# Kristen Stewart: “Paparazzi sind grausam”



## beachkini (29 Apr. 2012)

​
Das Leben der 22-jährigen Schauspielerin Kristen Stewart veränderte sich schlagartig, als sie eine Hauptrolle für die beliebte “Twilight”-Saga übernahm. Seit sie zum ersten Mal als “Bella” auf der Leinwand zu sehen war, bekommt Kristen immer mehr die Schattenseiten des Promi-Daseins zu spüren. Ein großes Problem ist dabei ihre Privatsphäre, auf die die Schauspielerin immer mehr verzichten musste. Ausschlaggebend hierfür sind natürlich die Paparazzi, mit denen Kristen bereits auf Kriegsfuß steht. Wir erinnern uns einen Vorfall im vergangenen Februar, damals wünschte Kristen den Fotografen vor einem Restaurant in Paris sogar den Kältetod.

Nun erfahren wir ganz genau, was es mit Kristens Antipathie den Fotografen gegenüber auf sich hat. Die Schauspielerin ziert nämlich im Monat Juni das Cover des britischen “Elle”-Magazins und gab dazu auch noch ein sehr offenes und ausführliches Interview. Dabei verriet Kristen, dass sie das Leben als Star sogar als gefährlich empfindet und die Fotografen einen großen Beitrag dazu leisten.

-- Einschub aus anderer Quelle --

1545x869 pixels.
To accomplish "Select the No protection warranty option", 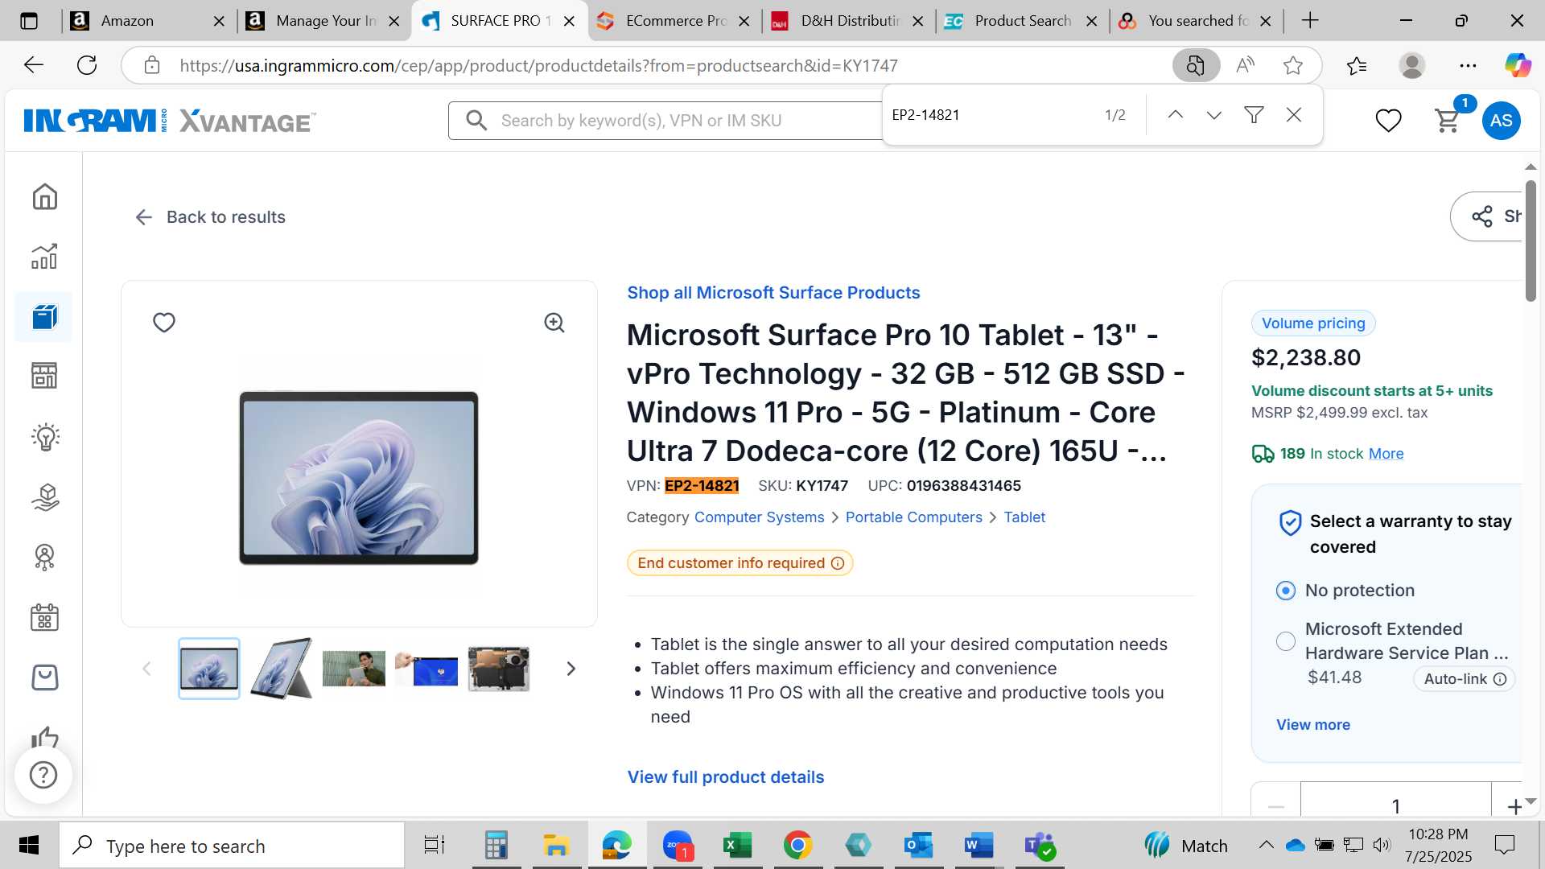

“Es ist verrückt!”, erklärte die Aktrice, “Sobald jemand herausfindet, dass man da ist, muss man sich sofort verziehen, egal wo man sich gerade befindet.” Die Leute würden durchdrehen und die Fotografen werden laut Kristen sogar grausam. “Sie sind gemein. Sie sind wirklich wie Schlägertypen.”, fügte die 22-Jährige hinzu. Deshalb habe sie auch zu sehr Angst davor, alleine herum zu fahren. “Es ist Scheiß-gefährlich.”, fügte sie hinzu. Das klingt ganz schön hart und Kristen weiß bestimmt wovon sie spricht. Da kann man nur hoffen, dass die Fotografen nicht über die Strenge schlagen, um ein gutes Bild von Kristen zu bekommen und dass die Schauspielerin die Ruhe hat, mit solchen Situationen halbwegs umzugehen. 

Die Scans der Ausgabe gibt es hier:
http://www.celebboard.net/internati...915-kristen-stewart-elle-uk-may-2012-13x.html


----------



## BlueLynne (29 Apr. 2012)

Kristen ist eben zu hübsch, um sie unbeobachtet/-fotographiert zu lassen  :thx:


----------